McNamara reports only the facts. He does not openly point his finger at anyone. But he does establish the foundation of the giant puzzle. He had every reason to imitate the other three and forever take the truth to his grave as Bundy, Dulles, and Johnson did. There is, of course, some reason to indicate that LBJ did his reasonable share to leave a paper trail behind.
"LBJ was not in Honolulu, on Oahu, on November 20, 1963, possibly the most important gathering for the coup. Ostensibly, the conference was chaired by McNamara to review the political, economic, and military status in Vietnam (4). The conference was attended by key military and government leaders, including virtually the entire Cabinet. In point of fact, the end result of the conference was to torpedo NSAM 263, the document ordering U.S. troops out of Vietnam (1,2).
"In In Retrospect, McNamara's measured, careful tone reviewing the events preceding the Vietnam War meticulously introduces the important history-defining revelations. Through his stated words, as well as beautifully presented omissions, he recapitulates an important section of American history. His chain of logic, recording history by color-coding the essential truths, then gently dropping absent cues is simply magnificent.
"In the comforting illumination of his fatherly wisdom, one suddenly makes sense of so many seemingly impossible mishaps that occurred before, during, and after the ambush. McNamara makes a point of explaining what is essential and what occurred. He makes a point of specific details such as his learning the news at the Pentagon at 2 p.m., almost 90 full minutes after the president was shot (1). He reminds us gently that he is with Bundy at the Pentagon (1). Equally gently, he tells us that he continues with the meeting, a fairly routine budget discussion. He is equally tactful in pointing out that the August 24, 1963 cable was a mistake, but the mistake was not caused by the young assistant Hilsman or Forrestal and it was unquestionably Bundy's fault (1). In essence, this is McNamara's way of exposing Bundy and Bundy's successful sabotage of JFK's Vietnam strategy. He makes a very clear point of establishing the truth that Kennedy's position on Vietnam and the difference between National Security Action Memorandum 263 and 273. He therefore establishes the truth at the expense of the Pentagon Papers and their manifold misrepresentations: JFK had given clear and absolute orders to exit Vietnam.

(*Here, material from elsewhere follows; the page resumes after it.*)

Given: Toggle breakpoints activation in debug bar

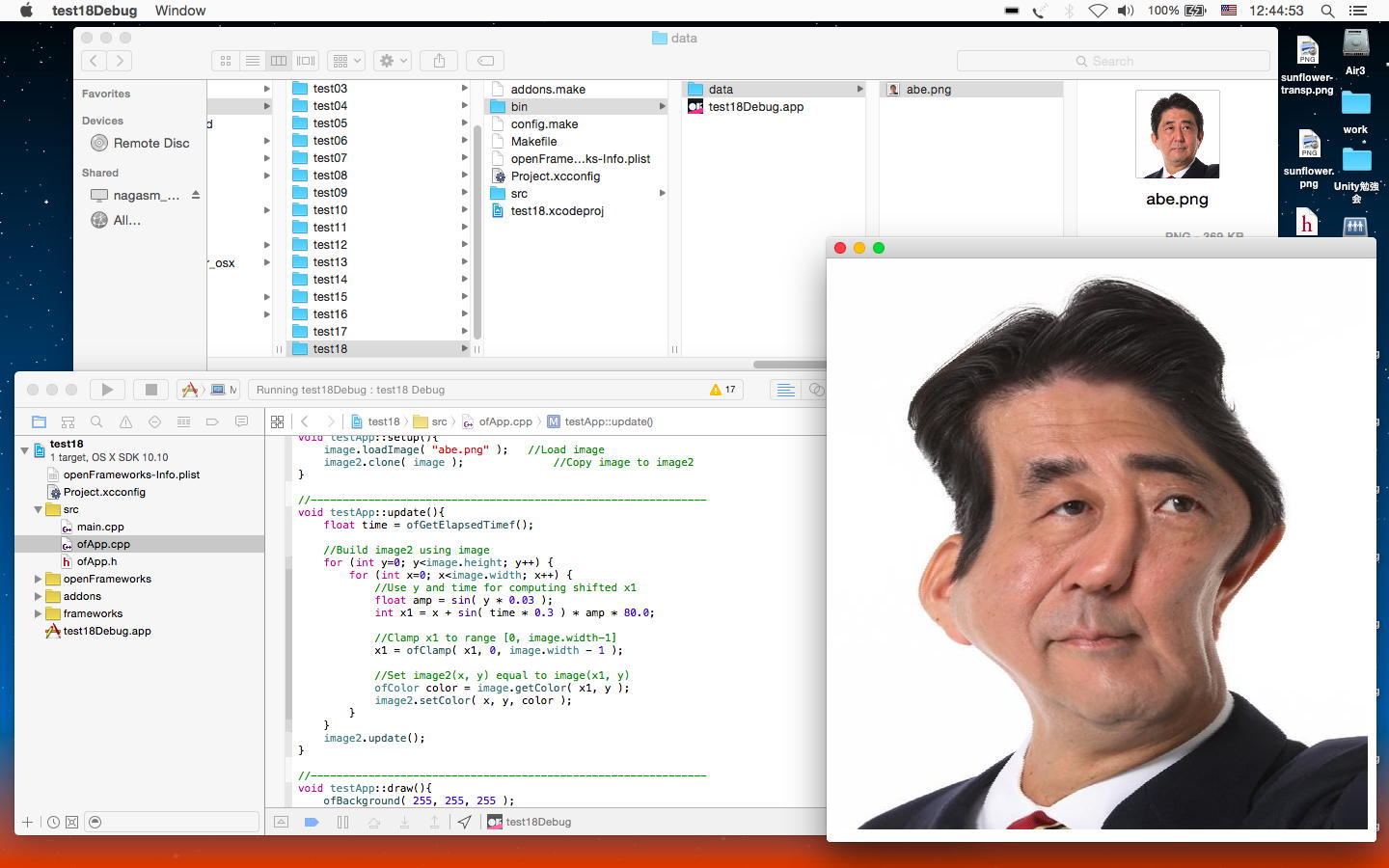Looking at the screenshot, I should (x=312, y=822).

"Most importantly, without using highly precise descriptions of actions that would be defined as 'treason' or 'sabotage,' McNamara would record history. On page 69, he is most precise. This is where McNamara reveals how Hilsman on September 27, 1963, via Michael Forrestal, sent a handwritten note to Lodge. The content of this letter is a clear violation of JFK's specific orders. Hence, McNamara exposes the treachery by Hilsman, Forrestal and of course, because Bundy is their boss, Bundy. McNamara skillfully disengages himself from the decisions made in Honolulu on November 20, 1963. On page 85, he makes a reference to Honolulu where he says, 'I remember nothing specific about Honolulu, but I remember and I know who remembers Honolulu well - Bundy.' This is McNamara's way of saying Bundy was responsible for the fateful decisions, most likely a reference to the coup d'état and assassination that was finalized in Honolulu.
"It is impossible not to inhale McNamara's wisdom or not marvel at his healing voice and the core message that he conveys: 'We should march forward wiser and more humble after Vietnam and after the loss of a great American president with a beautiful and realistic peaceful vision of the world.'
"I say thank you, Mr. McNamara, and that is why I nominate him for a peace award."